▸ **EXERCISE DIRECTIONS**:
Line count for the string "agent" in the records below: report that figure and nothing else.

╭─ PROVIDED DATA

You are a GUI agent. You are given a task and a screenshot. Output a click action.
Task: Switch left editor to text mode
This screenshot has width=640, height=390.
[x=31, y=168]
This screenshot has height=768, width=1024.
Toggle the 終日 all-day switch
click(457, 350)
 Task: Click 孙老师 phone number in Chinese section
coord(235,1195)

╰─
╭─ PROVIDED DATA

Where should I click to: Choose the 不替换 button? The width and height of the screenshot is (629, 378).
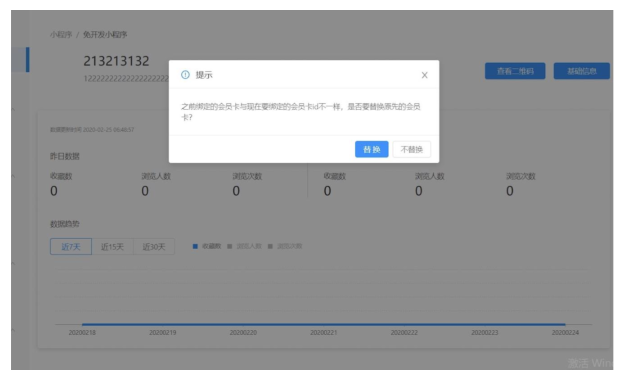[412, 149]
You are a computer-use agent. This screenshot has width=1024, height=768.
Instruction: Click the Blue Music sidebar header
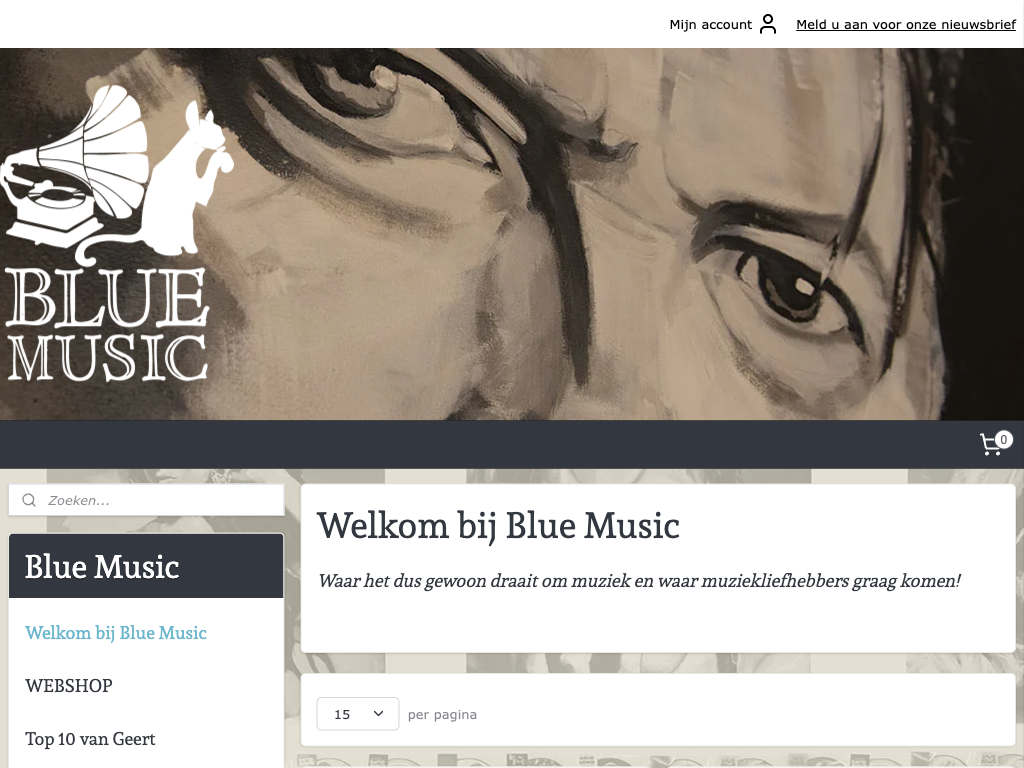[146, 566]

╰─
╭─ PROVIDED DATA

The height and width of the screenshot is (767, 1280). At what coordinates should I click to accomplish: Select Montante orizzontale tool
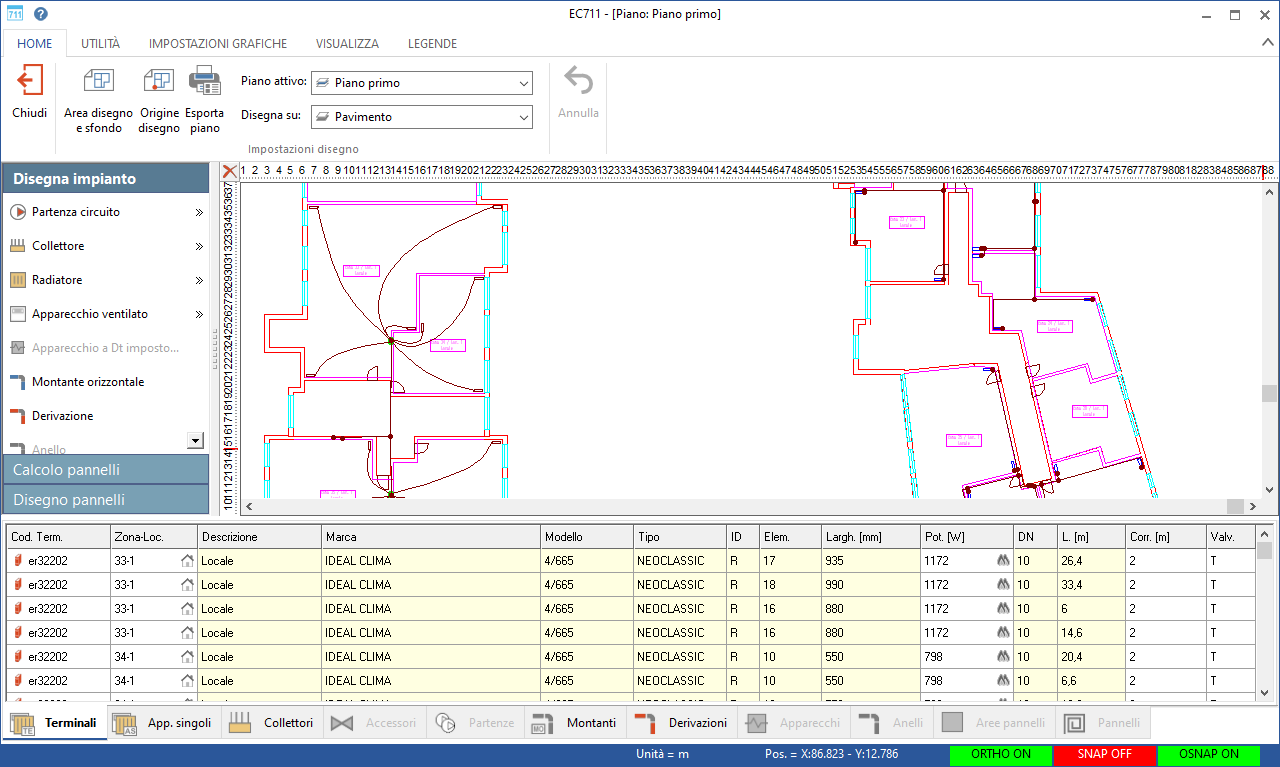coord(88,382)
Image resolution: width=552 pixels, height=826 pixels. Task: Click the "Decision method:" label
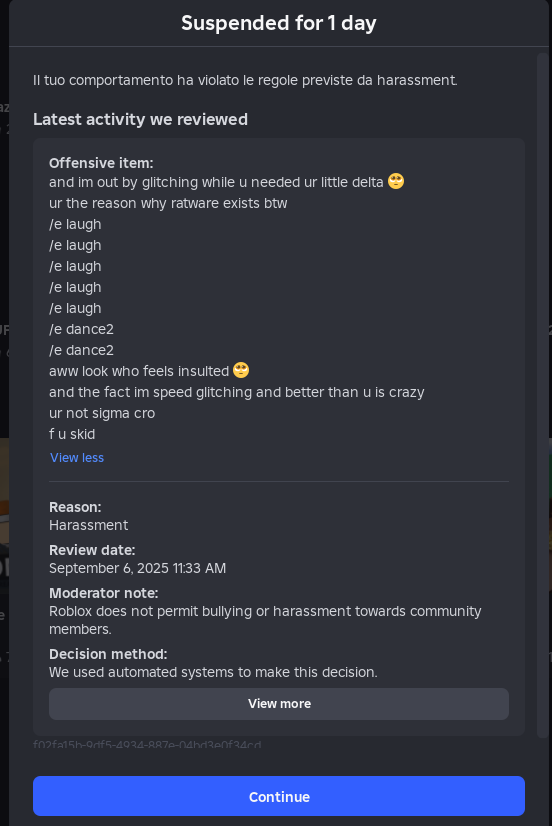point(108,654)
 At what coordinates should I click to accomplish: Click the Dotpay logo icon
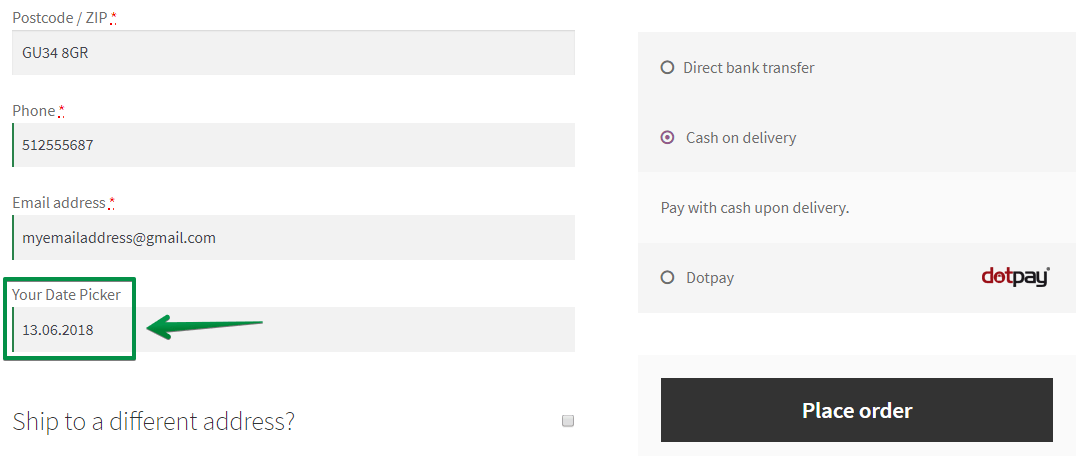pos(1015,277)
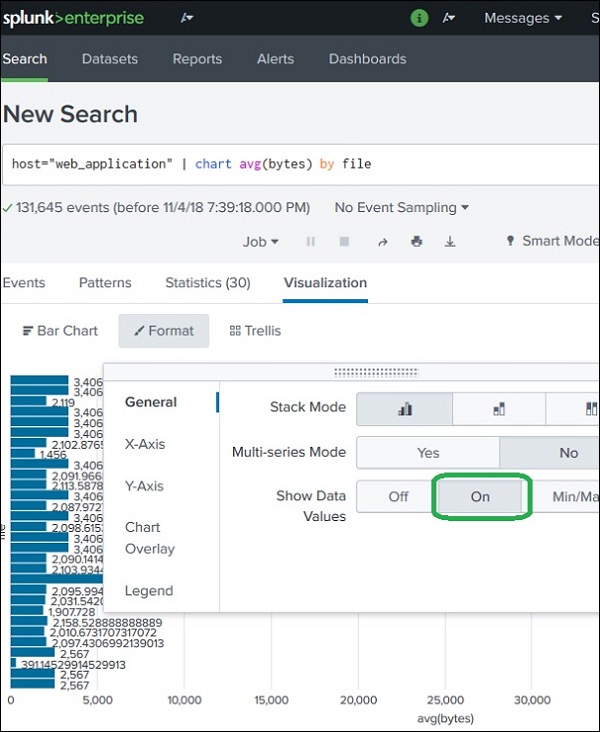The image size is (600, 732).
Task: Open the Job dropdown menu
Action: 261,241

╰─

▸ **RESPONSE**:
2